As you open your Git Bash Window, you may see something like the following:

ComputerUserName-####ABC MINGW64 ~
$

The dollar sign is a prompt, which shows us that the shell is waiting for input; your shell may use a different character as a prompt and may add information before the prompt. When typing commands, either from these lessons or from other sources, do not type the prompt, only the commands that follow it.

This symbol may be different if you are using a Linux or Mac computer.

Exercise

Use the -l option for the ls command to display more information for each item in the directory.

What is one piece of additional information this long format gives you that you don’t see with the bare ls command?

Command:

$ ls -l

Output: Note: This is an example

total 8
drwxr-x--- user user 4096 Jul 30  2015 sra_metadata
drwxr-xr-x user user 4096 Nov 15  2017 untrimmed_fastq

The additional information given includes the name of the owner of the file, when the file was last modified, and whether the current user has permission to read and write to the file.

Tip

No one can possibly learn all of these arguments, that’s what the help page is for. You can (and should) refer to the help page or other help files as needed.

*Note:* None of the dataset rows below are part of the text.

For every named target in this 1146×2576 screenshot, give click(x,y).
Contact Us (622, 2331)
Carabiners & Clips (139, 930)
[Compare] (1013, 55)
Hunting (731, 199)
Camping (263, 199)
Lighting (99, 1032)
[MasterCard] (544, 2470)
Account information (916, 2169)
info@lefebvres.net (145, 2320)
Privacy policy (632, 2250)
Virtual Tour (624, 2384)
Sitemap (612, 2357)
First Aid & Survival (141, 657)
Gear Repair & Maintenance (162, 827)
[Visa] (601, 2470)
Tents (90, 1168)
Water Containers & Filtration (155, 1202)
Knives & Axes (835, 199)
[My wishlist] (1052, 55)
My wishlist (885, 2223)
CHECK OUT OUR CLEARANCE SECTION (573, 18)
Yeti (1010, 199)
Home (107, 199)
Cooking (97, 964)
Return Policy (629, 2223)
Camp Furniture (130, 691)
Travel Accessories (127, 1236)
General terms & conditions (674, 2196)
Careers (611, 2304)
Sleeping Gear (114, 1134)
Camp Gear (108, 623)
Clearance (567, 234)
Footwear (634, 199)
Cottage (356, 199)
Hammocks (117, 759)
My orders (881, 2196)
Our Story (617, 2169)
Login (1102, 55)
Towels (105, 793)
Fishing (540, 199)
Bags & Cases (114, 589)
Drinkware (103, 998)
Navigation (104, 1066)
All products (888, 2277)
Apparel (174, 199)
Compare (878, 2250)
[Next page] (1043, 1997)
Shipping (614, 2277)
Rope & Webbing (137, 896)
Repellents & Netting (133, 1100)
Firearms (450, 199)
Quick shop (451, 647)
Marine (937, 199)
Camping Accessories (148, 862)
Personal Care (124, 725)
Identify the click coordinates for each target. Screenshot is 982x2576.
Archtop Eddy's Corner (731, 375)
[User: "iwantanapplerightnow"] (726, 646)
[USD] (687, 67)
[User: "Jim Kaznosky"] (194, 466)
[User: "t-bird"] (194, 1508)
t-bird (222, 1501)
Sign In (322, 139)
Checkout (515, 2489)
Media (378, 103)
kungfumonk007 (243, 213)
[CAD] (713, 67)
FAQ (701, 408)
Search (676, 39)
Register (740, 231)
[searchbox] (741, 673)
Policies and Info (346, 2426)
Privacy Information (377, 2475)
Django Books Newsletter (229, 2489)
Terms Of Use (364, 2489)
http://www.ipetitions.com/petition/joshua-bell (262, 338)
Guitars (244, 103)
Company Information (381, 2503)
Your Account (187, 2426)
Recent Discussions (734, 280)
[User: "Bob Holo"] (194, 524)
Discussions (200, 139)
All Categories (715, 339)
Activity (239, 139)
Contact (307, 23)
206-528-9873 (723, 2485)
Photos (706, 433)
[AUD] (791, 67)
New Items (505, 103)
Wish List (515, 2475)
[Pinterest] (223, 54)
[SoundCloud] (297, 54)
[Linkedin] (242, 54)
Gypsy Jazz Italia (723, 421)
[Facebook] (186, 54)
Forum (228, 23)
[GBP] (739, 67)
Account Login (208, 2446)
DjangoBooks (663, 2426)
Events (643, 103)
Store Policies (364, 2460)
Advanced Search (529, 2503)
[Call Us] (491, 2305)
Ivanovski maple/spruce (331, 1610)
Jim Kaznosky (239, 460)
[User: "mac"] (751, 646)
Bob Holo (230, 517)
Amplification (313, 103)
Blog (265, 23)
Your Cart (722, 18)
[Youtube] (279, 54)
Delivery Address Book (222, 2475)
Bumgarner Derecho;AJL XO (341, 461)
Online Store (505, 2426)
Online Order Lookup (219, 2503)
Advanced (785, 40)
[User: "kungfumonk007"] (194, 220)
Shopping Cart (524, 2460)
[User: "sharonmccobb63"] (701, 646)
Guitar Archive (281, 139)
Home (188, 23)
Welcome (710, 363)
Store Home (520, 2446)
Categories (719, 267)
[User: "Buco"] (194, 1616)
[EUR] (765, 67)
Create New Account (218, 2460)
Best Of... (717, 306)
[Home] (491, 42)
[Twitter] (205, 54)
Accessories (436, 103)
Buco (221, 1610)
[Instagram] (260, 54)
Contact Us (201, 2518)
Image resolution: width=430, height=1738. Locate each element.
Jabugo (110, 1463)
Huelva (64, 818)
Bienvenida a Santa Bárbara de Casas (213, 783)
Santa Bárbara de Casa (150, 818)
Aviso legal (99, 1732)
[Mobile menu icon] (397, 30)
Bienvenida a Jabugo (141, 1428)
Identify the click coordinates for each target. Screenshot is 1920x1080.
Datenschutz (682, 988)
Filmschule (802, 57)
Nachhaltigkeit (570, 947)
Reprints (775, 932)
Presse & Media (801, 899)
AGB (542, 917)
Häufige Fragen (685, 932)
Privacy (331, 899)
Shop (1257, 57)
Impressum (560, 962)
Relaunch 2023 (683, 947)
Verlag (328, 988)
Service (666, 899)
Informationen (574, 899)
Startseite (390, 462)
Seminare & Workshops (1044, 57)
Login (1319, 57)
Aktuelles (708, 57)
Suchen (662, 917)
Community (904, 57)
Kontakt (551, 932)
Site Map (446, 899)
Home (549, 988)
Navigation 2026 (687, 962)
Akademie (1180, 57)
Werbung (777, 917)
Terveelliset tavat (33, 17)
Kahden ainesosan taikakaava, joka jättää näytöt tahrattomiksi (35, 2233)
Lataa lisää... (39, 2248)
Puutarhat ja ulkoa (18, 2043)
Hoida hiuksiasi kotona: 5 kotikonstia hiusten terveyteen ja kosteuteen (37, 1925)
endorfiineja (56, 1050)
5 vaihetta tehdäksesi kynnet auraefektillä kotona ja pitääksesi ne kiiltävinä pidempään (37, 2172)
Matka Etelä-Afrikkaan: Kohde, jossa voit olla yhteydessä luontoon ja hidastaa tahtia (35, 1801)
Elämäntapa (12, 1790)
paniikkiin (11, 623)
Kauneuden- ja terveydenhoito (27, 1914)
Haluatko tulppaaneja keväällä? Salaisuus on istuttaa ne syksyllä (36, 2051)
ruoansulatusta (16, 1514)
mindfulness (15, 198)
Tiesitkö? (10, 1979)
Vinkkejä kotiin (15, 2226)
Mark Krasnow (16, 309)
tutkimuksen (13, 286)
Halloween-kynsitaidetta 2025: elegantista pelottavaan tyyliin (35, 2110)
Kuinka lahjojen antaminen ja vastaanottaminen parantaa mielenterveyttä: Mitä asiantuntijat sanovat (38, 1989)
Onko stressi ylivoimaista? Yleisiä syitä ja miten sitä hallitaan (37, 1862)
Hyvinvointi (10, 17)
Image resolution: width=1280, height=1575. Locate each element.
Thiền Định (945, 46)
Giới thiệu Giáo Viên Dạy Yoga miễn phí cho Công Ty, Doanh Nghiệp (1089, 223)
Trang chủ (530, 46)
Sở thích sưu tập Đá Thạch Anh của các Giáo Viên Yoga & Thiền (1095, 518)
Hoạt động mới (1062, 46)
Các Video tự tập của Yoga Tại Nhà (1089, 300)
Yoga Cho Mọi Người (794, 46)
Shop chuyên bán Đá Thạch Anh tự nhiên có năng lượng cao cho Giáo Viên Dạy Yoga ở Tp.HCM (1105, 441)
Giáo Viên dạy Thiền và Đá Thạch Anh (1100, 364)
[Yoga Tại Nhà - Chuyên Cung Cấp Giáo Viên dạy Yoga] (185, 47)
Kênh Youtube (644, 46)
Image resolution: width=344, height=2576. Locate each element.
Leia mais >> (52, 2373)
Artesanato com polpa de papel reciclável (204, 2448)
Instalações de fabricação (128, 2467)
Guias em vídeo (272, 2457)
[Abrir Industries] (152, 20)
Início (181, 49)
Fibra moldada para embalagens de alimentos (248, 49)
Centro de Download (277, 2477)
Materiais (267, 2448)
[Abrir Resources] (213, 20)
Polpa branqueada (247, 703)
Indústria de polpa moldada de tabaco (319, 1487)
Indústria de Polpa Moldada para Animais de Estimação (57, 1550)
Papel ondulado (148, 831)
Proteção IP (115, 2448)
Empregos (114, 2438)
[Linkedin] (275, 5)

Let’s go into the untrimmed_fastq directory and see what is in there.

Command:

$ cd untrimmed_fastq
$ ls -F

Output:

SRR097977.fastq  SRR098026.fastq

This directory contains two files with .fastq extensions. FASTQ is a format for storing information about sequencing reads and their quality. We will be learning more about FASTQ files in a later lesson.

Shortcut: Tab Completion

Typing out file or directory names can waste a lot of time and it’s easy to make typing mistakes.Instead we can use tab complete as a shortcut. When you start typing out the name of a directory or file, then hit the Tab key, the shell will try to fill in the rest of the directory or file name.

Return to your home directory and navigate to your desktop.

Command:

$ cd 
$ cd Desktop
$ cd unix_lesson

Use the tab shorcut to return to shell_data directory.

$ cd she<tab>

The shell will fill in the rest of the directory name for shell_data.

Now, change directories to untrimmed_fastq

$ cd un<tab><tab>

Using tab complete can be very helpful. However, it will only autocomplete a file or directory name if you’ve typed enough characters to provide a unique identifier for the file or directory you are trying to access.

For example, if we now try to list the files which names start with SR by using tab complete:

$ ls SR<tab>

The shell auto-completes your command to SRR09, because all file names in the directory begin with this prefix. When you hit Tab again, the shell will list the possible choices.

Command:

$ ls SRR09<tab><tab>

Output:

SRR097977.fastq  SRR098026.fastq

Tab completion can also fill in the names of programs, which can be useful if you remember the beginning of a program name.

Command:

$ pw<tab><tab>

Output:

pwck      pwconv    pwd       pwdx      pwunconv

Displays the name of every program that starts with pw.

Summary

We now know how to move around our file system using the command line. This gives us an advantage over interacting with the file system through a GUI as it allows us to work on a remote server, carry out the same set of operations on a large number of files quickly, and opens up many opportunities for using bioinformatic software that is only available in command line versions.

In the next few episodes, we’ll be expanding on these skills and seeing how using the command line shell enables us to make our workflow more efficient and reproducible.

Lesson Keypoints

  • The shell gives you the ability to work more efficiently by using keyboard commands rather than a GUI.
  • Useful commands for navigating your file system include: ls, pwd, and cd.
  • Most commands take options (flags) which begin with a -.
  • Tab completion can reduce errors from mistyping and make work more efficient in the shell.